Swiss officials balked at letting Credit Suisse just fail, unlike the U.S. government in 2008, when it let Lehman go under, spreading losses and fear across the financial system. Financial institutions had been in trouble since 2007, but it wasn’t until two weeks after Lehman that the U.S. Congress came to the system’s aid with a $700 billion emergency economic stabilization act.
Questions have been raised about the technicalities of the Credit Suisse rescue and the decision to insure all depositors at Silicon Valley. But officials are showing that they learned one lesson from Lehman, “namely to act decisively and swiftly, and if needed to run roughshod over any discussion of moral hazard and legal obstacles, both of which can be discussed once the dust settles,” said Marc Ostwald, chief economist and global strategist at ADM Investor Services International.
As a result, “some semblance of calm has been restored.

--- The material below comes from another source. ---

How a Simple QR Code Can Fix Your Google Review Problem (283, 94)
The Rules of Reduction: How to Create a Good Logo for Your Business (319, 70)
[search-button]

This crisis is far from over, but at least some of the immediate risks of an exponential ballooning of contagion effects have been mitigated.”
SO WE CAN SOUND THE ALL CLEAR?
Not yet. UBS shares initially plunged Monday on fears that the bank has simply inherited trouble by buying Credit Suisse. The share later turned positive. And the way the takeover was done, by wiping out some of the Credit Suisse’s bondholders, rattled markets in those bonds. So new problems could arise.
“Containing crises is a bit like a game of whack-a-mole — with new fires starting as existing ones are extinguished,” said Neal Shearing, group chief economist at Capital Economics. “A key issue over the next week will be whether problems arise in other institutions or parts of the financial system.”
Among the lingering worries: Did other U.S. banks ignore the risk that interest rates might swiftly rise, as Silicon Valley did? Could there be trouble in other parts of the financial sector that don’t take insured deposits, such as investment banks, hedge funds and mortgage brokers?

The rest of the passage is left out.